My driver’s license requires that I have “corrective” lenses to operate my vehicle on the road. Corrected, my vision is 20-20.
I have needed corrective lens since I started high school. I am glad now that I can see things more clearly.
It would be good if our spiritual vision could be improved by an annual visit to an optometrist or ophthalmologist and receive corrective lenses to better see how God is working in our lives in both good times and bad.

The life of Joseph is a good example of seeing things clearly from a spiritual standpoint and can instruct and inspire you and me. The drama of this young Hebrew, one of patriarch Jacob’s 12 sons, unfolds in Genesis 37-50. It is the moving account of this young man’s wounding by his own brothers who were jealous of his favored status with their father, and his eventual healing at the hands of the God he worshipped and obeyed.
Sold into slavery and hauled off to Egypt, assigned the work of a servant in the household of an Egyptian official, accused of rape by that official’s wife, sent to prison where he languished for too long, Joseph rose to prominence and found redemption after he had predicted years of feast and famine in Egypt, allowing his captors to prepare for the hard times. Egypt then became a refuge for his own family as the predicted famine spread to the land of Canaan, which was promised to Abraham by God.

========================

In the text on spiritual vision, rewrite the paragraph that begins "Sold into slavery" as a short list of events, keeping its main facts.

========================

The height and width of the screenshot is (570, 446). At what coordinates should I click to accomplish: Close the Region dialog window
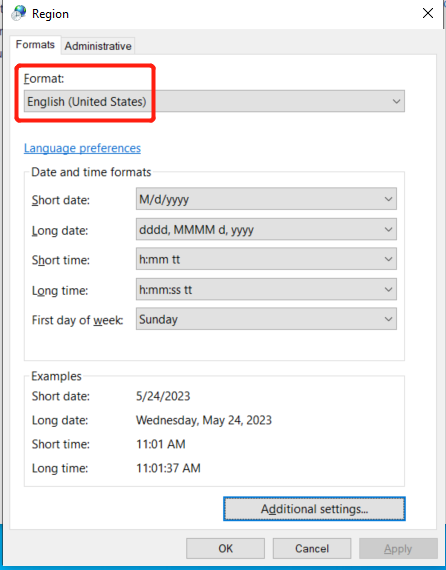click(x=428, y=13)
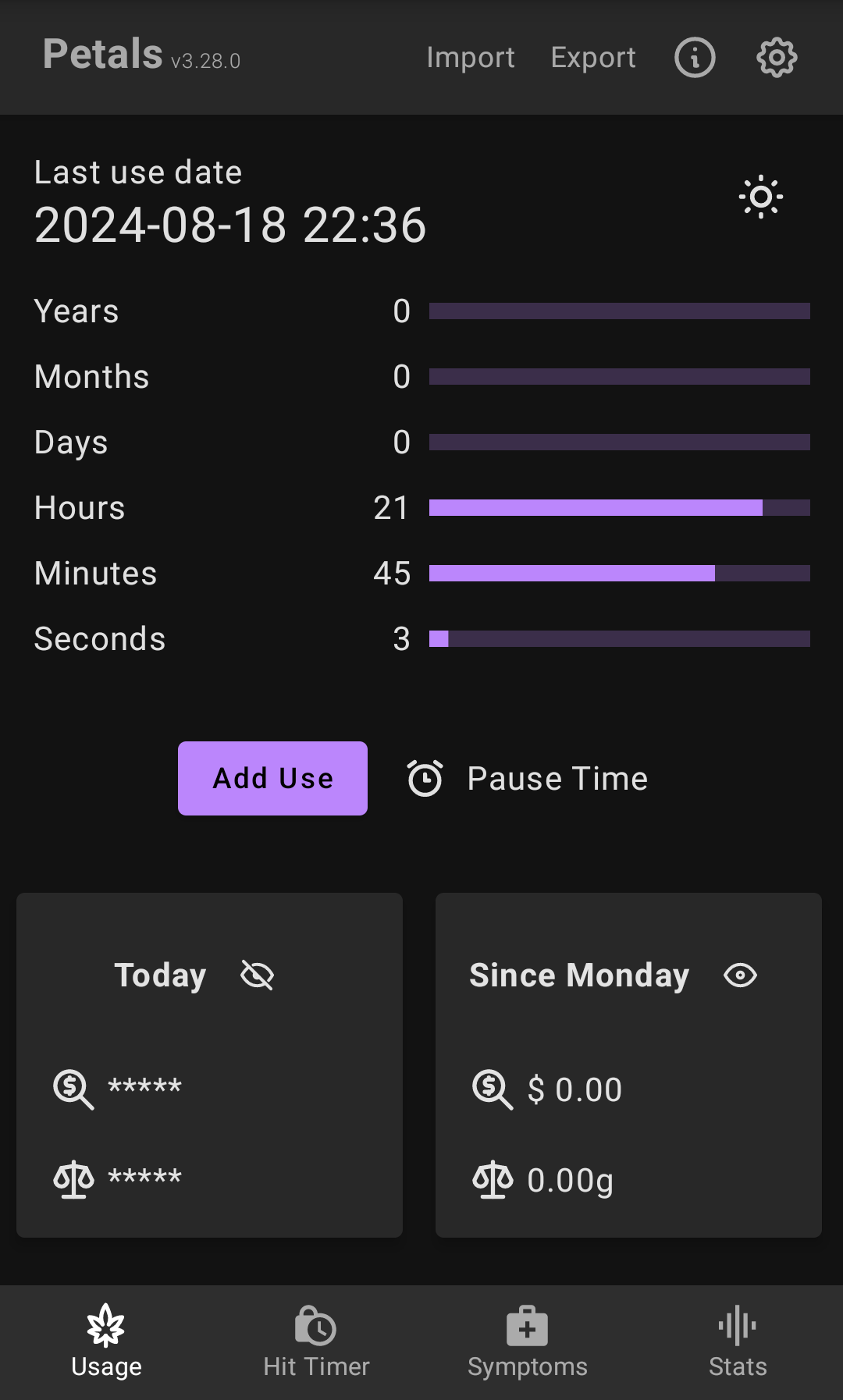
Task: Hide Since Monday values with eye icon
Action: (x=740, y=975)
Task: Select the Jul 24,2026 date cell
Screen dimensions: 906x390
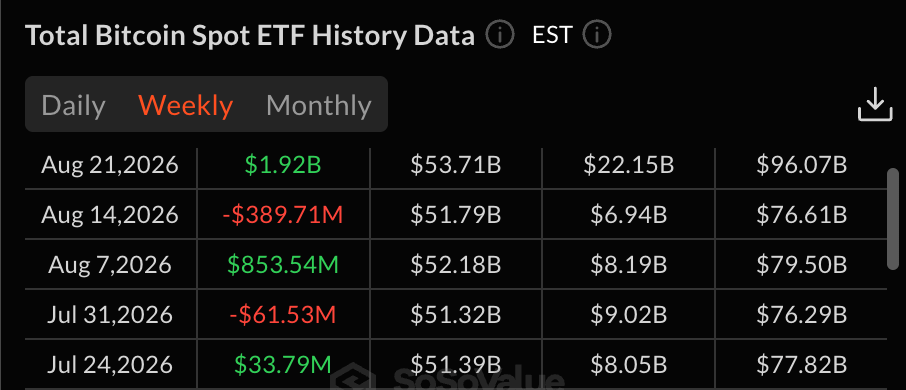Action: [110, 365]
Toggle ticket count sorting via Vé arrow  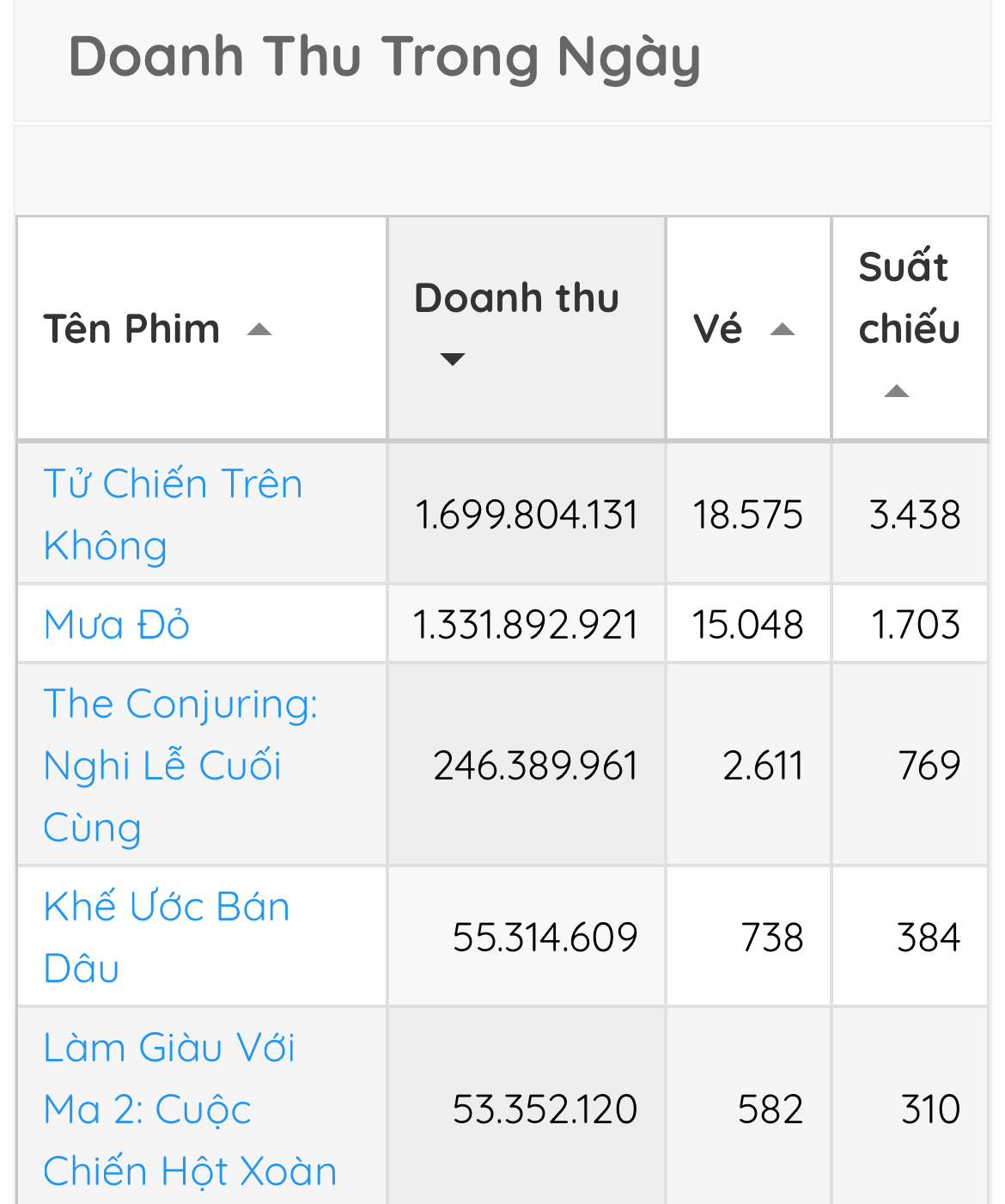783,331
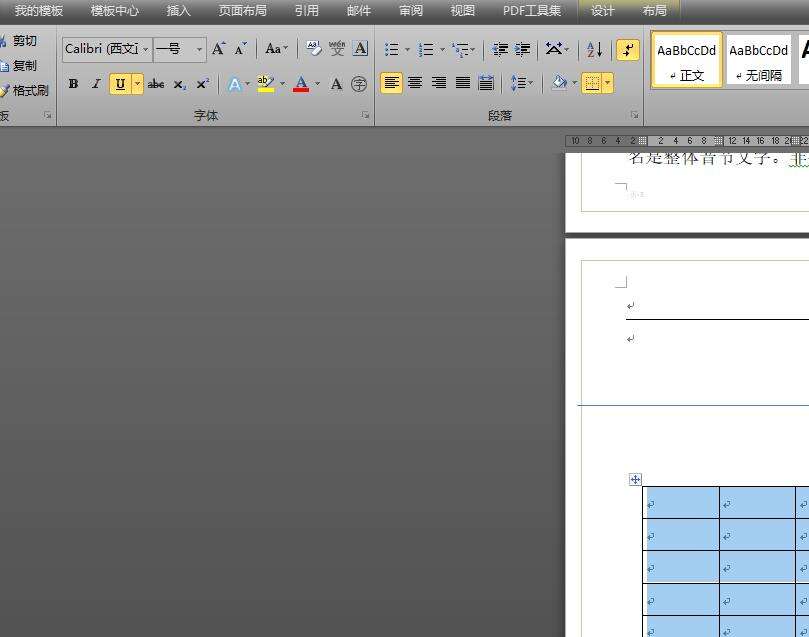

========================

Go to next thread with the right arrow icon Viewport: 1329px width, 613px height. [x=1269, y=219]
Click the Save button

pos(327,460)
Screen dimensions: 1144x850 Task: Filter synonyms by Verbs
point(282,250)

========================

Result of this task:
- Joseph was sold into slavery and taken to Egypt.
- He was made a servant in the household of an Egyptian official.
- The official's wife accused him of rape, and he was sent to prison, where he stayed too long.
- He predicted years of feast and famine in Egypt, which let his captors prepare for the hard times.
- He then rose to prominence and found redemption.
- When the famine spread to Canaan, the land God promised to Abraham, Egypt became a refuge for Joseph's family.